## What the task requires
Take the records below and retype them line by line, from the first line through the one containing "Given: Open the Women menu in header"; stop there.

══ Information provided

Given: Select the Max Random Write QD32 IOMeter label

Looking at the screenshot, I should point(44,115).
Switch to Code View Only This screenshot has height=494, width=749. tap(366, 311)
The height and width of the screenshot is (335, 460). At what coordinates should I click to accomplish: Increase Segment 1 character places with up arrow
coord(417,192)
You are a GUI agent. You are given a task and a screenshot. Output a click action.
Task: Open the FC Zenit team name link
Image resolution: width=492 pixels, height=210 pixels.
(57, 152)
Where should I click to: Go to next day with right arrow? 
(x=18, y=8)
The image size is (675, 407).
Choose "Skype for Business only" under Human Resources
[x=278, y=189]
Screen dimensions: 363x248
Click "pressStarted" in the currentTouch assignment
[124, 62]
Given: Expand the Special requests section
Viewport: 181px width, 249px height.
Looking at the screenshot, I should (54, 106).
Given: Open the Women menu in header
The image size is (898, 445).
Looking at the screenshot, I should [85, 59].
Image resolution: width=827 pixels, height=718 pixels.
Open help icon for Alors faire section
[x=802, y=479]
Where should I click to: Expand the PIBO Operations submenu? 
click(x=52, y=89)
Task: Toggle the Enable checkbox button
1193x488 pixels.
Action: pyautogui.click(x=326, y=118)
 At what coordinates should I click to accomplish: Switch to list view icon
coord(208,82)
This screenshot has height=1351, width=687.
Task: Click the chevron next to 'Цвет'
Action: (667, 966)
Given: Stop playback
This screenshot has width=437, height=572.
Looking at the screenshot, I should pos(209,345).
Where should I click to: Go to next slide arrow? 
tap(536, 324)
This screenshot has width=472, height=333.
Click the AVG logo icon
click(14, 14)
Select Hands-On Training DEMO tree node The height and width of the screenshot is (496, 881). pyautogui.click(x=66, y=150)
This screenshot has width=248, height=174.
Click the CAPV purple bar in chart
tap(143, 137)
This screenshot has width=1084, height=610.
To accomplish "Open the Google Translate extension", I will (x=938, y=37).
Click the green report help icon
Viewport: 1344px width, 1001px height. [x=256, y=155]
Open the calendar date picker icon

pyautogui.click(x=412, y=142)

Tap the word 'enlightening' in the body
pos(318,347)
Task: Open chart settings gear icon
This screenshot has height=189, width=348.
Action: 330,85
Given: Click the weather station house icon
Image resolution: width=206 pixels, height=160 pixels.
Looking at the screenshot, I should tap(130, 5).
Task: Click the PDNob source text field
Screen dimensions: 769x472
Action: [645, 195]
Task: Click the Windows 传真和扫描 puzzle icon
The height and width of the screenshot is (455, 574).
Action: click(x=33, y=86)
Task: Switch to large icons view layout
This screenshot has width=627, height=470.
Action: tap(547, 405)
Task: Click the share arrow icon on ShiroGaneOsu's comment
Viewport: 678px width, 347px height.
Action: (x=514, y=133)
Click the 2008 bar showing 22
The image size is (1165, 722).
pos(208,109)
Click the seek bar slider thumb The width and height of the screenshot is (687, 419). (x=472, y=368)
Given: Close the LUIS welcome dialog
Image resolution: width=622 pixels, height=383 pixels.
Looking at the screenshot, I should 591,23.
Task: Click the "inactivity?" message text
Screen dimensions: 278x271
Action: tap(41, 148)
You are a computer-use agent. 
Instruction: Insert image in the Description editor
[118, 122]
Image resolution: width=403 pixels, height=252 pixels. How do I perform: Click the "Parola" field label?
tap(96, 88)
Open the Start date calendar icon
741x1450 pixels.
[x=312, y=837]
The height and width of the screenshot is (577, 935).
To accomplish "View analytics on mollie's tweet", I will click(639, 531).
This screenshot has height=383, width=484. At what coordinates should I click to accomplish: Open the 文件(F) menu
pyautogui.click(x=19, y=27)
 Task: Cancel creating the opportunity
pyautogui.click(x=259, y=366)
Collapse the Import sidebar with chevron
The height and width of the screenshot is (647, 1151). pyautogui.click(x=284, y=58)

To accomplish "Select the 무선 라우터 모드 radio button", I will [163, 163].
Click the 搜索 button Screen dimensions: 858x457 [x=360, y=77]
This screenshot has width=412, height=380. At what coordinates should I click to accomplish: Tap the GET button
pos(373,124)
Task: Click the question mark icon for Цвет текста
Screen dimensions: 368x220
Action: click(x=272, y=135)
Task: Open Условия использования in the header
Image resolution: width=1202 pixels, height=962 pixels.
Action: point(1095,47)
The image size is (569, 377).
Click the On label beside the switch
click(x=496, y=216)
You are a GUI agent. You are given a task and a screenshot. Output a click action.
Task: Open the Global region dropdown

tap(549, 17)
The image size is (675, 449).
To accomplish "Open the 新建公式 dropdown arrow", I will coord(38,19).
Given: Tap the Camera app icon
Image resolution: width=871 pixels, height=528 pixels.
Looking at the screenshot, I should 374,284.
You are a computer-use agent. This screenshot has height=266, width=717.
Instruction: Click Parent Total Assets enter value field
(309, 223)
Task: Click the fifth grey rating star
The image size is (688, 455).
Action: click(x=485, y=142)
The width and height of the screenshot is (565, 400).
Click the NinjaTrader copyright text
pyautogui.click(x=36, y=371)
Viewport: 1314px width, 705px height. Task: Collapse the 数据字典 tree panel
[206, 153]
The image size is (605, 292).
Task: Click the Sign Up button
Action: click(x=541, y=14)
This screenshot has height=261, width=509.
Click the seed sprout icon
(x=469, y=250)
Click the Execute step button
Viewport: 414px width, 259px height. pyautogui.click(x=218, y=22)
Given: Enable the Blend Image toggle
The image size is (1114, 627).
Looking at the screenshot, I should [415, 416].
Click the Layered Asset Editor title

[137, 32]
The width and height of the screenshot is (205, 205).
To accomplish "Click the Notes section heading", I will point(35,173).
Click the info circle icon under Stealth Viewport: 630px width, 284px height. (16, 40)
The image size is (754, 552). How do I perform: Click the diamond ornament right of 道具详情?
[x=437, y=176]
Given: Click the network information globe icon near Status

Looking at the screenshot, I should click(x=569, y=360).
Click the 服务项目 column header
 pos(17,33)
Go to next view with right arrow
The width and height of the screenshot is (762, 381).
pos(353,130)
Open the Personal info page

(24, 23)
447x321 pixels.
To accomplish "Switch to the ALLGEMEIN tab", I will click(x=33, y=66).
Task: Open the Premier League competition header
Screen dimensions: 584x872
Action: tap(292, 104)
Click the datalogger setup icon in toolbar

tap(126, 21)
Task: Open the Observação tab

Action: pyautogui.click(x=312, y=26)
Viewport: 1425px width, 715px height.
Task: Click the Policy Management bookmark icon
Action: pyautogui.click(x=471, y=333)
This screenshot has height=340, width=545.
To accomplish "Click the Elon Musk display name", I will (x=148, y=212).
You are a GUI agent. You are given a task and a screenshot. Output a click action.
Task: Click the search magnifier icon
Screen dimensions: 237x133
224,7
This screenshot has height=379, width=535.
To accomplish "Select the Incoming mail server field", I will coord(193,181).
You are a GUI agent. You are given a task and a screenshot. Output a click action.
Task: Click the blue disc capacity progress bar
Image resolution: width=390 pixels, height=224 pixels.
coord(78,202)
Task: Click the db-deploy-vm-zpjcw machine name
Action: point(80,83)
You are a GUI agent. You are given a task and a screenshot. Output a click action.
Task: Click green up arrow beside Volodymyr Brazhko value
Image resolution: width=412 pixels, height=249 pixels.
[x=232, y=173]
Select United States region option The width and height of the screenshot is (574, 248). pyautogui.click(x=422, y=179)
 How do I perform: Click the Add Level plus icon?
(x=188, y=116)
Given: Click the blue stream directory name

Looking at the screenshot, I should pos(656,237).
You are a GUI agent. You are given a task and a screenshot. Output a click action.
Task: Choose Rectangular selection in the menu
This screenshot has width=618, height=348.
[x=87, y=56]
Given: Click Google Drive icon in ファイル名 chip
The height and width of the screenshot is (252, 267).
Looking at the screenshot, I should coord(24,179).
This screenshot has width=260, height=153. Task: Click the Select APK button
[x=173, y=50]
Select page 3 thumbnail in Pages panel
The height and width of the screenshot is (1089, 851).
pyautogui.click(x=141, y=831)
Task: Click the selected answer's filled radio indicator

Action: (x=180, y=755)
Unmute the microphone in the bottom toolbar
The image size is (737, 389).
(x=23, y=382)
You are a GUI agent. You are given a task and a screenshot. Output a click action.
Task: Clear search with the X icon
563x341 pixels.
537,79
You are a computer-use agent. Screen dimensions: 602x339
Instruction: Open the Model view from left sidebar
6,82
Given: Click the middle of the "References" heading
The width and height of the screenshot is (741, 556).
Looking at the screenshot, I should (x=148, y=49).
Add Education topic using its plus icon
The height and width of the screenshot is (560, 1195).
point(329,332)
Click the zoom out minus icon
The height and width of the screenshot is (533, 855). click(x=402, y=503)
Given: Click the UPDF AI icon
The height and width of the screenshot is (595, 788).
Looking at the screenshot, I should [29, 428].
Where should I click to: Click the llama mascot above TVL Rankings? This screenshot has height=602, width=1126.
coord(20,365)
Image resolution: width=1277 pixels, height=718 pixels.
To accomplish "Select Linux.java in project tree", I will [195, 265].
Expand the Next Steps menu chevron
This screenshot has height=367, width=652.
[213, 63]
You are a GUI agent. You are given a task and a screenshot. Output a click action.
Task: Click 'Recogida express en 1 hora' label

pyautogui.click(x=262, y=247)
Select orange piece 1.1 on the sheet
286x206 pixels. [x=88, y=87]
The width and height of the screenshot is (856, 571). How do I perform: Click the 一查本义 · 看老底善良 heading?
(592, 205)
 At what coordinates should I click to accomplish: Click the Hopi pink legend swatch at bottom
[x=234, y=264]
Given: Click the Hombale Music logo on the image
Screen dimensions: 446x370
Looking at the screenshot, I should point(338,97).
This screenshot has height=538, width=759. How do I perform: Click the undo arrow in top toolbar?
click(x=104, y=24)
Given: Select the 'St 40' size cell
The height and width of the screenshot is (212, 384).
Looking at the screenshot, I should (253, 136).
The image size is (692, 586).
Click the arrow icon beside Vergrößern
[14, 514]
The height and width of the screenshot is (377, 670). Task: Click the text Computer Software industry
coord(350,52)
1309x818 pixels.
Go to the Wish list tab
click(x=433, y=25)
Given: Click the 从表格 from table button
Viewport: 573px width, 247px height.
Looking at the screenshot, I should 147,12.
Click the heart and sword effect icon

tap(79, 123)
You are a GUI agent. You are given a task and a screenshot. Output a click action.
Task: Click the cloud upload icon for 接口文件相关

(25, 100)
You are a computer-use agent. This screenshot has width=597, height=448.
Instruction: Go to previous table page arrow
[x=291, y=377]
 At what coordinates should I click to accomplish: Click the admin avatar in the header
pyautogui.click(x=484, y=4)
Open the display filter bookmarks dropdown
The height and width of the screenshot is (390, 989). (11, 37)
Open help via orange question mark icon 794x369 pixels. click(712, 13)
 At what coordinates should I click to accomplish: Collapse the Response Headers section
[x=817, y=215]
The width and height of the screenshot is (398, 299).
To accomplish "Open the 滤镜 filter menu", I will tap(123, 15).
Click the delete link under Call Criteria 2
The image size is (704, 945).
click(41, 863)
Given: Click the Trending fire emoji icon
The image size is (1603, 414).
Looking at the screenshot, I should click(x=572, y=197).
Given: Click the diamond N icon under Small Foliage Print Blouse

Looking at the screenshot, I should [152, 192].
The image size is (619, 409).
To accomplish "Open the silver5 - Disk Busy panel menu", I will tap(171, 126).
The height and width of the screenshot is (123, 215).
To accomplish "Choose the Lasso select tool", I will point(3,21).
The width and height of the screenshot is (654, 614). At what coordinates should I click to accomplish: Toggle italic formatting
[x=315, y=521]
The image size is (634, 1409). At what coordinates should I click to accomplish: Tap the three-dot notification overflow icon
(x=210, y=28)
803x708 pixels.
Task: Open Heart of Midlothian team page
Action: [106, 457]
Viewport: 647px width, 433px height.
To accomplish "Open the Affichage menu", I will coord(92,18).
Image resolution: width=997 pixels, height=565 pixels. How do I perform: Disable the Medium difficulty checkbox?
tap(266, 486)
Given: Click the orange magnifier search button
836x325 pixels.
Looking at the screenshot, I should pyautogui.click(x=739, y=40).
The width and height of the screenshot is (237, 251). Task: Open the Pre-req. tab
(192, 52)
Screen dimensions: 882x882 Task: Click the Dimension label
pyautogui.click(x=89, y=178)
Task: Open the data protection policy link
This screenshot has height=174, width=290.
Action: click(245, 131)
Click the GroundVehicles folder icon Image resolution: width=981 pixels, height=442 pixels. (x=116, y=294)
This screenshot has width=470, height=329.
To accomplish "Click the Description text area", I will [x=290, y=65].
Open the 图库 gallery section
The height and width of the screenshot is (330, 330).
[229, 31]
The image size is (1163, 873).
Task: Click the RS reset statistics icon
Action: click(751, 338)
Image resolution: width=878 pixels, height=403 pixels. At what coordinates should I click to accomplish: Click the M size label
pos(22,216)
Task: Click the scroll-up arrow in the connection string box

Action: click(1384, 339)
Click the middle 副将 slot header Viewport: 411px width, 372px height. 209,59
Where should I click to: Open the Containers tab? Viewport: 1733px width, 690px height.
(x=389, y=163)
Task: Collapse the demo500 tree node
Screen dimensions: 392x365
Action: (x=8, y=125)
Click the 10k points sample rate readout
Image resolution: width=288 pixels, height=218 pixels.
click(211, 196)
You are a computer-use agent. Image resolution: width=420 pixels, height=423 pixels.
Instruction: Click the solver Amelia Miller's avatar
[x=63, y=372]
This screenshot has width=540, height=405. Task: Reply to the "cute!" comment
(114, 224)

════

## Task response
Given: Select the Max Random Write QD32 IOMeter label

Looking at the screenshot, I should point(44,115).
Switch to Code View Only This screenshot has height=494, width=749. tap(366, 311)
The height and width of the screenshot is (335, 460). At what coordinates should I click to accomplish: Increase Segment 1 character places with up arrow
coord(417,192)
You are a GUI agent. You are given a task and a screenshot. Output a click action.
Task: Open the FC Zenit team name link
Image resolution: width=492 pixels, height=210 pixels.
(57, 152)
Where should I click to: Go to next day with right arrow? 
(x=18, y=8)
The image size is (675, 407).
Choose "Skype for Business only" under Human Resources
[x=278, y=189]
Screen dimensions: 363x248
Click "pressStarted" in the currentTouch assignment
[124, 62]
Given: Expand the Special requests section
Viewport: 181px width, 249px height.
Looking at the screenshot, I should (54, 106).
Given: Open the Women menu in header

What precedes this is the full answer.